WHAT YOU WILL DO: Please, starting at the line that contains "You are a GUI", reproduce every line exactly until the records run out, skipping all pictures.

AVAILABLE DATA:
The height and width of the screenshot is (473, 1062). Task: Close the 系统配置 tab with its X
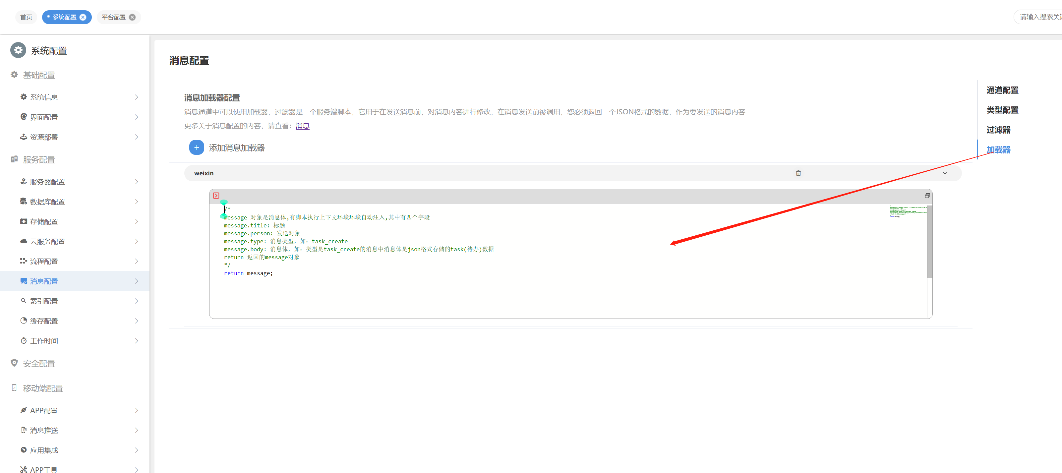coord(83,17)
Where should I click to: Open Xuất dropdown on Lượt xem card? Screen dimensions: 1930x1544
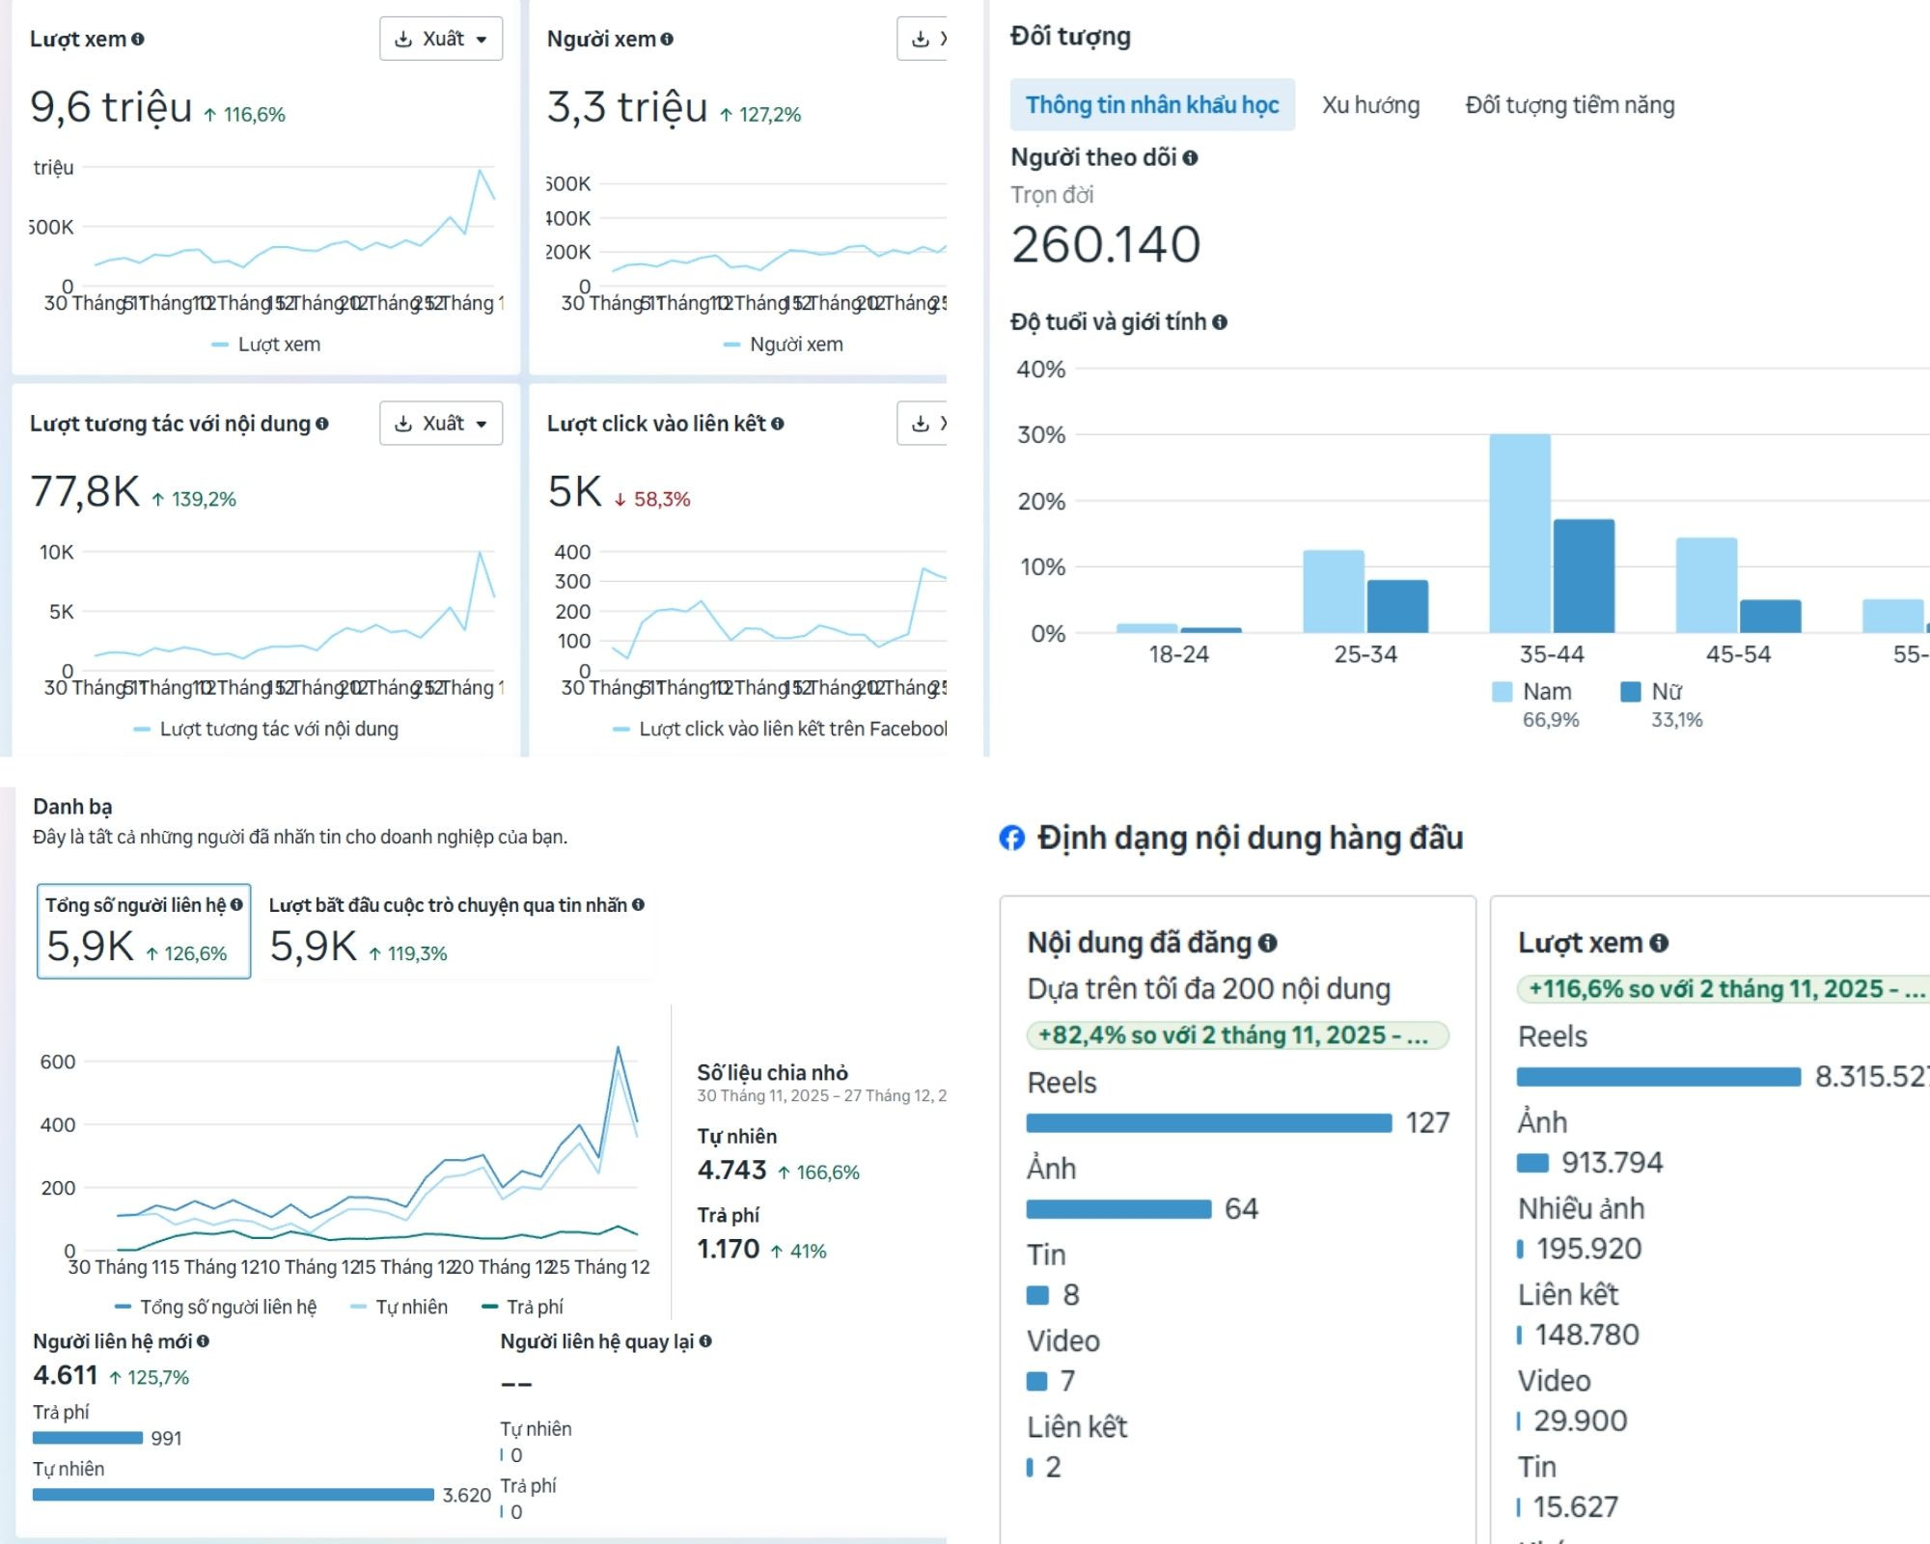point(441,39)
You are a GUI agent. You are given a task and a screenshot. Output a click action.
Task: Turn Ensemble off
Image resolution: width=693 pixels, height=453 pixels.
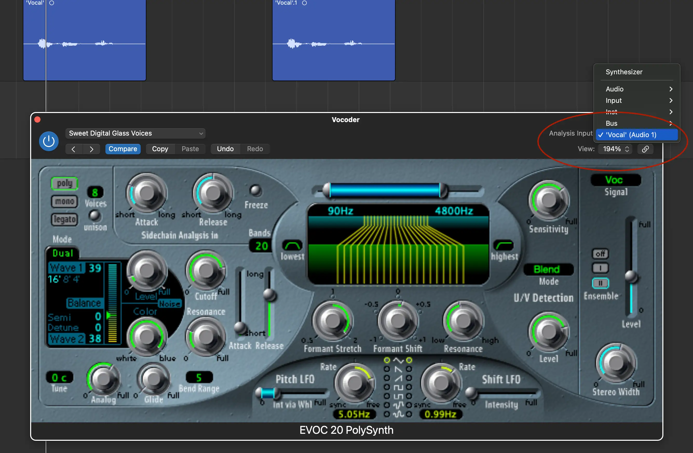600,254
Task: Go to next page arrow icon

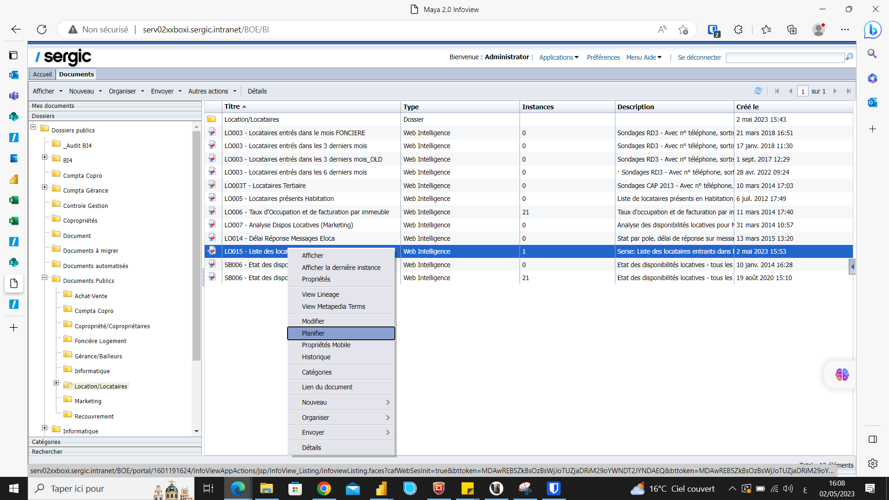Action: click(x=835, y=91)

PROBLEM SOLUTION:
You are a GUI agent. You are given a task and a screenshot. Output a click action.
Task: Turn Ensemble off
Image resolution: width=693 pixels, height=453 pixels.
600,254
Task: Go to next page arrow icon

Action: click(x=835, y=91)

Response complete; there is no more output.